What’s in a Name?

For as long as I can remember, the body politic in San Jose has often displayed disturbing public signs of penis envy of its once-larger neighbor to the north, San Francisco.

San Francisco is an old-world destination point, and San Jose will never have the same history, vistas or bridges. The restaurants in San Francisco are world class, the entertainment superior. From its sports and theaters to museums and zoo, San Francisco outclasses San Jose in virtually every cultural category.

Their politics are brass knuckle and their leaders often rise to higher office. Dianne Feinstein, Barbara Boxer, Jerry Brown, Gavin Newsom and Kamala Harris are all statewide elected officials whose roots are deeply imbedded in San Francisco.

People will note that San Jose has the Tech Museum, the Rosicrucian, Kelly Park, the CPA, the Rep and the Sharks. Oh, yeah, and our City Hall is taller.

Thus the reasons for jealousy run deep.

Yet San Jose has its own identity—it remains the capital of Silicon Valley. The fact that the epicenter of Silicon Valley is, in reality, between Santa Clara and Palo Alto, with the largesse of companies in Cupertino, Mountain View and Sunnyvale, is an irony for those cities which have long expressed their own envy toward their larger southern neighbor. But San Jose has claimed the moniker and regardless of the cultural attributes of Mountain View, the city will continue to be identified as the capital for innovation around the world.

In fact, Silicon Valley has eclipsed San Jose as an identifiable geographical marker. The Chamber of Commerce recognized this fact when it changed its name to the San Jose/Silicon Valley Chamber of Commerce. Most recently, airline executives advised San Jose Airport officials to rename the airport “Silicon Valley”—as to make it a better destination point.

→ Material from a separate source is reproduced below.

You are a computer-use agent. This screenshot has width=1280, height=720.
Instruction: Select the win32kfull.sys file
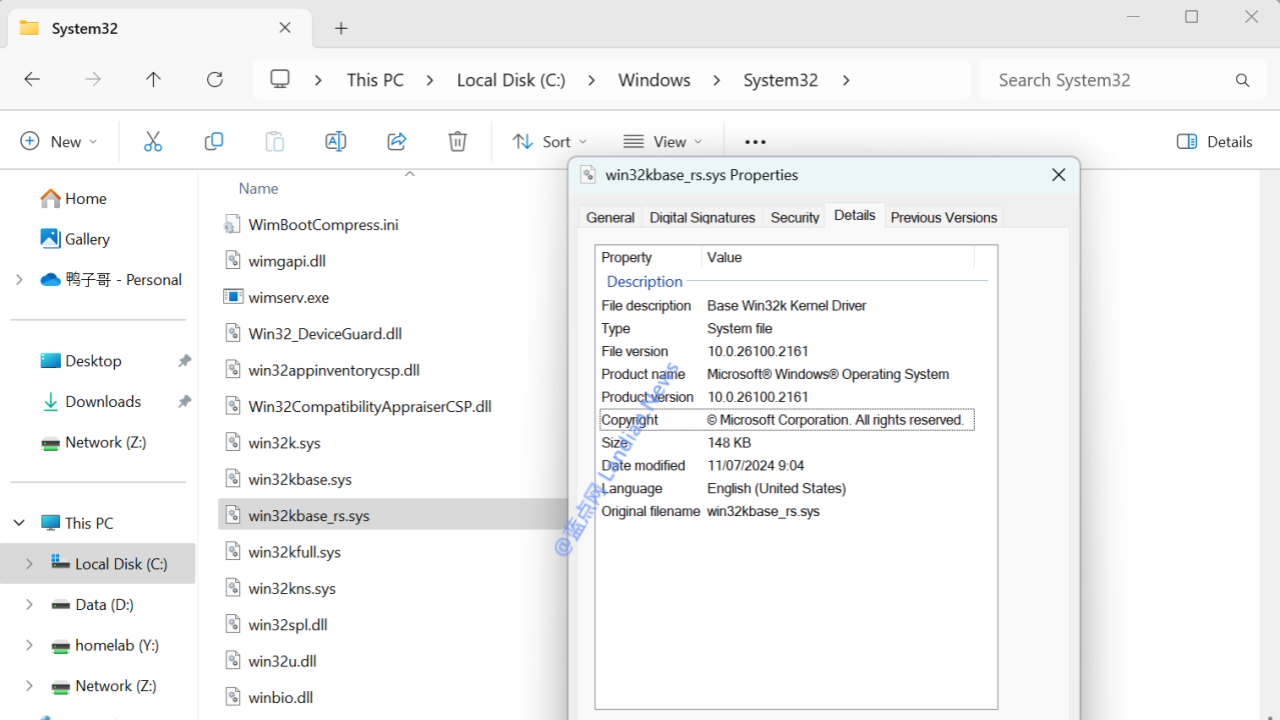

In short, while many know the way to Silicon Valley, except for Dionne Warwick, few really know the way to San Jose. Which brings us to a solution: rebranding.

San Jose must change its name to Silicon Valley. Most people in the world, outside of the Bay Area, think San Jose is the capital of Costa Rica. And while the Silicon Valley/San Jose Norman Y. Mineta International Airport was just too long a name for consideration, dropping San Jose would make it sound just fine.

As noted by the chamber name, the transition is really already underway. It would immediately solve our identity crisis and nobody would ever again confuse us with that town in Costa Rica, or refer to us as a suburb of San Francisco. It wouldn’t improve our restaurants immediately, but we could get some better flights into the airport.

Sure, there will be hand-wringing and public displays of disapproval from traditionalists who still pine over the long-gone era, when San Jose was an orchard. But who wouldn’t love to be “Mayor of Silicon Valley”?

Of course, doing nothing is always an option and things could be worse—we could be Oakland.

Rich Robinson is an attorney and political consultant in Silicon Valley.

27 Comments

  1. Rich I’m sure you just offended about 1/2 the Catholics in San Jose. 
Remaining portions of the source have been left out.